▸ What is required
Extract every line in the records that contains the string "This". Case counts, so match its capitalization.

▸ Records for the task
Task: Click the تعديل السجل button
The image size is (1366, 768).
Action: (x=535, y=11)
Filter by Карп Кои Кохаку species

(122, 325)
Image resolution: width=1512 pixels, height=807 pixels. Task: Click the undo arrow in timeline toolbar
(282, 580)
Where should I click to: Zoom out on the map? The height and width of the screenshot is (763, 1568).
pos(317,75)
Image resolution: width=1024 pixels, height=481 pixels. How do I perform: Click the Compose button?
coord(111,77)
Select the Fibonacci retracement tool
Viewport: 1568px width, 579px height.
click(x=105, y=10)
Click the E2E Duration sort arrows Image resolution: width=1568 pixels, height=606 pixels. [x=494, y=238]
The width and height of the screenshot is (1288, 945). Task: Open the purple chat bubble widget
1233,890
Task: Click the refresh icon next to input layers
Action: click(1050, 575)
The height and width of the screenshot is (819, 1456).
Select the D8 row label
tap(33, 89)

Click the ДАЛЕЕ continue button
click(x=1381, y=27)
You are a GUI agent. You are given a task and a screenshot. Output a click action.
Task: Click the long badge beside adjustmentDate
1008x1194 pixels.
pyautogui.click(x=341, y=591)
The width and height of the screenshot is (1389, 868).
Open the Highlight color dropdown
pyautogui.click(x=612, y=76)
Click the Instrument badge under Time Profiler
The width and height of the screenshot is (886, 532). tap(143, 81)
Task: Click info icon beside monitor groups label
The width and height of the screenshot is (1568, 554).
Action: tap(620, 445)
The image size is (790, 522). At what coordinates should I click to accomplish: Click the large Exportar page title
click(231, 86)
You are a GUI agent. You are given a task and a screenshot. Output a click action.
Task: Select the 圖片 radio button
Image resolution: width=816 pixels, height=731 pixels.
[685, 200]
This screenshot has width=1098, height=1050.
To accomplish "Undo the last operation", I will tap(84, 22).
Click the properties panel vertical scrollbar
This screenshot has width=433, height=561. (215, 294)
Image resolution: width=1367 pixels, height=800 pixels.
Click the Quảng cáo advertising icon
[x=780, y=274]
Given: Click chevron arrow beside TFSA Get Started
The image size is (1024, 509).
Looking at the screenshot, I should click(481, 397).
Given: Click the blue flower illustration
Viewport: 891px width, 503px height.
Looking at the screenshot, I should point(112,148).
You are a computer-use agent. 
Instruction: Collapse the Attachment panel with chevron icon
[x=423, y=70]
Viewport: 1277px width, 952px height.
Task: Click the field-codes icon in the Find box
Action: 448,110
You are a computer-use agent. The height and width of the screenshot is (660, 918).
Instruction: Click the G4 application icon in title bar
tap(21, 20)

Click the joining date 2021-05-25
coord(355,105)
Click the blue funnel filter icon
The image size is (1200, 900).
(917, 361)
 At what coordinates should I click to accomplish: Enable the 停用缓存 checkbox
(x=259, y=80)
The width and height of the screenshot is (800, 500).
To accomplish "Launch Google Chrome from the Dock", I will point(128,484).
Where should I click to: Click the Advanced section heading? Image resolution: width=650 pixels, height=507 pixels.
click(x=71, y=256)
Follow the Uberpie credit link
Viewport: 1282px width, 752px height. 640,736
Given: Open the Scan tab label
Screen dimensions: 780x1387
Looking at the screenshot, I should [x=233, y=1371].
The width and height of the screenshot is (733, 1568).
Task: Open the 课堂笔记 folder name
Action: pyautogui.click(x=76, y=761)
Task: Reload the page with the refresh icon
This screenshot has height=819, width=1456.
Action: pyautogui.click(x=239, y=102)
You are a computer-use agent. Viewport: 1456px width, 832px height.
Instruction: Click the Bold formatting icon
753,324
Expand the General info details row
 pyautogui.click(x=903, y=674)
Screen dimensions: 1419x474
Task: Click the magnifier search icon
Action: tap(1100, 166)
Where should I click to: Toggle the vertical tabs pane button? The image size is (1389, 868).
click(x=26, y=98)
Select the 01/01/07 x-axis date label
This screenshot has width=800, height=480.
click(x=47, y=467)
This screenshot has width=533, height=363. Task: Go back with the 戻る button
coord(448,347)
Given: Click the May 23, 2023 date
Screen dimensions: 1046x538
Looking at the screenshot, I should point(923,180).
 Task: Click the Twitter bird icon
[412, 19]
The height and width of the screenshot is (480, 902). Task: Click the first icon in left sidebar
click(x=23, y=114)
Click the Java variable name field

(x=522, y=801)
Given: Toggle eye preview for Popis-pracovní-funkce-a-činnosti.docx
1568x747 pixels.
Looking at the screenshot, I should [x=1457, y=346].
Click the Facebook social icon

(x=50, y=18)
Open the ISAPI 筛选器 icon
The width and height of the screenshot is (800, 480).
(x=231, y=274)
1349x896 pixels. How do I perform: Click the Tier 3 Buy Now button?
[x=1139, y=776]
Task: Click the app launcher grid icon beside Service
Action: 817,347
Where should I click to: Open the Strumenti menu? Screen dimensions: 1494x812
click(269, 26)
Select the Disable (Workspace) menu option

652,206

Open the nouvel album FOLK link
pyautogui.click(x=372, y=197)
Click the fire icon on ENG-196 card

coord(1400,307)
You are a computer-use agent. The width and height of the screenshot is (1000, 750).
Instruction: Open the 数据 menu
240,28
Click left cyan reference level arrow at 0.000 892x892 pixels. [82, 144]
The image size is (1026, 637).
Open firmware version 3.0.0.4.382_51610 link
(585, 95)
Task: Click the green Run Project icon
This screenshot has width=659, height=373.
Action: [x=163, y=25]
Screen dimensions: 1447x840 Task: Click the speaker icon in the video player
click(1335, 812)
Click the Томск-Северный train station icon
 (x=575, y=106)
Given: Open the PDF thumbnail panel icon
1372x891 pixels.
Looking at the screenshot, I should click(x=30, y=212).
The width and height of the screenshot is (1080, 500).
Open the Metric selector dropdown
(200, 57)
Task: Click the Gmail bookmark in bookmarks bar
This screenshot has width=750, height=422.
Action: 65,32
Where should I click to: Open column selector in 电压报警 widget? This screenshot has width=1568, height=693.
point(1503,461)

▸ The response
This screenshot has width=1098, height=1050.
This screenshot has width=433, height=561. (215, 294)
This screenshot has height=819, width=1456.
This screenshot has width=800, height=480.
This screenshot has width=533, height=363. Task: Go back with the 戻る button
This screenshot has width=659, height=373.
This screenshot has width=750, height=422.
Where should I click to: Open column selector in 电压报警 widget? This screenshot has width=1568, height=693.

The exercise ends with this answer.